Shares of Johnson & Johnson (JNJ) were moving higher Tuesday, lately up 2.1 percent at $113.25 a share, hitting a record high, after the pharmaceutical and health and wellness company reported a rise in first-quarter sales and higher-than-expected earnings of $1.54 per share, with adjusted diluted earnings per share coming to $1.68 for the quarter.
Sales rose 0.6 percent to $17.48 billion the first quarter, the company announced Tuesday, reflecting a 7.2 increase in domestic sales but a 6 percent decrease in international sales. It said those numbers were affected by the strong dollar and the currency devaluation in Venezuela, with international sales hit with a negative currency impact of 6.6 percent. Net earnings fell to $4.29 billion the first quarter of this year, from $4.32 billion a year earlier.
J&J also readjusted its sales estimate for the year from $71.2 billion to $71.9 billion, up from the $70.8 billion to $71.5 billion it predicted in January. The New Jersey-based company also adjusted its expected earnings-per-share range for the year to $6.53 to $6.68, from the previously anticipated range of $6.43 to $6.58.
Those forecasts are based on the assumption that Remicade, Johnson & Johnson's arthritis medication, will not see competition hit the market this year, Dominic Caruso, the company's chief financial officer, told Bloomberg Go, even though the Food and Drug Administration this month approved Inflectra, a similar drug.

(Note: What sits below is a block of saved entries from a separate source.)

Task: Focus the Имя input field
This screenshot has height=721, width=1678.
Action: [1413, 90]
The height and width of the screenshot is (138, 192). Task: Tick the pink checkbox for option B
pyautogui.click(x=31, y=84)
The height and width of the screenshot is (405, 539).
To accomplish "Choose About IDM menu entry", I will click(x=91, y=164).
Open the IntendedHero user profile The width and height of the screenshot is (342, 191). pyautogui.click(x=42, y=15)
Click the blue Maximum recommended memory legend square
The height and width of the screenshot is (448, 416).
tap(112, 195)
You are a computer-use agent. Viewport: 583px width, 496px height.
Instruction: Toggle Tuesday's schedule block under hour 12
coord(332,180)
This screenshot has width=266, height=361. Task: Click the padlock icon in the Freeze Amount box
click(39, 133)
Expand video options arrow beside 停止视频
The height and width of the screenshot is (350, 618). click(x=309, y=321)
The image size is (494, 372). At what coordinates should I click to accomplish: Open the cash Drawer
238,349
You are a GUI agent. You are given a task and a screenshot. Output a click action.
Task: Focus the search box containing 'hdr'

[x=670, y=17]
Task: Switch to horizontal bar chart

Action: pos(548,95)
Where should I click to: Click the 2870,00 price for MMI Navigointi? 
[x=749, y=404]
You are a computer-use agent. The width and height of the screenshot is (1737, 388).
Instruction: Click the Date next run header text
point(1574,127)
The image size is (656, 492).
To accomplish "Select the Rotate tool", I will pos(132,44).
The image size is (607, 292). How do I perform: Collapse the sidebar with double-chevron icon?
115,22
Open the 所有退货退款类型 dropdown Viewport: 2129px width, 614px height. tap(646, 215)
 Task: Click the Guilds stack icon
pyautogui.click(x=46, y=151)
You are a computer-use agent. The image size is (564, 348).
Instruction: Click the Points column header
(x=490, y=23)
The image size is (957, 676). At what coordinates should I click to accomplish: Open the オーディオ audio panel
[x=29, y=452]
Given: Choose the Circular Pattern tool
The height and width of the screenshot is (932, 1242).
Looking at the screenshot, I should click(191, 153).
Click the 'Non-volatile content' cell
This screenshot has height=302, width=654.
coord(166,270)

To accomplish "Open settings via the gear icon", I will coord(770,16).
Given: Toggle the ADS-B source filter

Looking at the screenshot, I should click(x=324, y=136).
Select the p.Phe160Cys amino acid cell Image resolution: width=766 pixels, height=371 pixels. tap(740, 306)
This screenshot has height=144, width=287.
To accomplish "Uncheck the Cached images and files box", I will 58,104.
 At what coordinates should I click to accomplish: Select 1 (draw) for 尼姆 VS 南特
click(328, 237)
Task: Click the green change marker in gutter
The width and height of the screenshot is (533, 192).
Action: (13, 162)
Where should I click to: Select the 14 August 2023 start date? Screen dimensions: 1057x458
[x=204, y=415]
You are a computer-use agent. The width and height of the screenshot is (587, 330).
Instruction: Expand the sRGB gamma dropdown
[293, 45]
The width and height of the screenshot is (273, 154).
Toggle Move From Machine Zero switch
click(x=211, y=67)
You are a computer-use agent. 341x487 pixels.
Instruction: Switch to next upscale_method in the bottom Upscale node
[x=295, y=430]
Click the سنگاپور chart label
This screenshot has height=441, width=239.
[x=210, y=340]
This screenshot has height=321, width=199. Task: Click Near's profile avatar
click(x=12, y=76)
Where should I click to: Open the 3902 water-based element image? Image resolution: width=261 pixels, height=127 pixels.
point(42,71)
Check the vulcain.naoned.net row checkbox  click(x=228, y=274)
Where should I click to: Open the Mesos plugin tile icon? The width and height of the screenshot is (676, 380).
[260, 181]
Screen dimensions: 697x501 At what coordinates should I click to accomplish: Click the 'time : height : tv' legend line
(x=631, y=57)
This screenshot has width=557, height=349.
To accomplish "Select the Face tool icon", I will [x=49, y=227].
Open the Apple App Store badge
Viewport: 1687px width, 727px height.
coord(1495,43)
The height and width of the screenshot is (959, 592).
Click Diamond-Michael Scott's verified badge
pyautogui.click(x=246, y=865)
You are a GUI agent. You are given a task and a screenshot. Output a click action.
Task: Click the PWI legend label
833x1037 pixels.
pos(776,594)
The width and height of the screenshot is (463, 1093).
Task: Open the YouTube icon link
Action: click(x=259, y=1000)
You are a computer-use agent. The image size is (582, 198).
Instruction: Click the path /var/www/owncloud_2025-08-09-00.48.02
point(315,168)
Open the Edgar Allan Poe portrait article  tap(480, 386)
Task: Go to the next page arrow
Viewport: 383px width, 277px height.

"We are off to a strong start to the year, supported by our first-quarter underlying sales growth," Alex Gorsky, J&J's chairman and chief executive, said in a statement.
Gorsky touted Johnson & Johnson's pharmaceuticals business, which makes Tylenol, as delivering "impressive levels of growth," and said the company was seeing "improvement" and "momentum" in its consumer and medical device sectors, respectively.
In its 2015 annual report, J&J said it expected to deliver “above-industry growth” in pharmaceuticals due to investment in research and development, as well as a “demonstrated record of disciplined acquisitions and licensing deals, and strong in-market performance.” Last year, pharmaceuticals accounted for 45 percent of Johnson & Johnson's $70 billion in sales.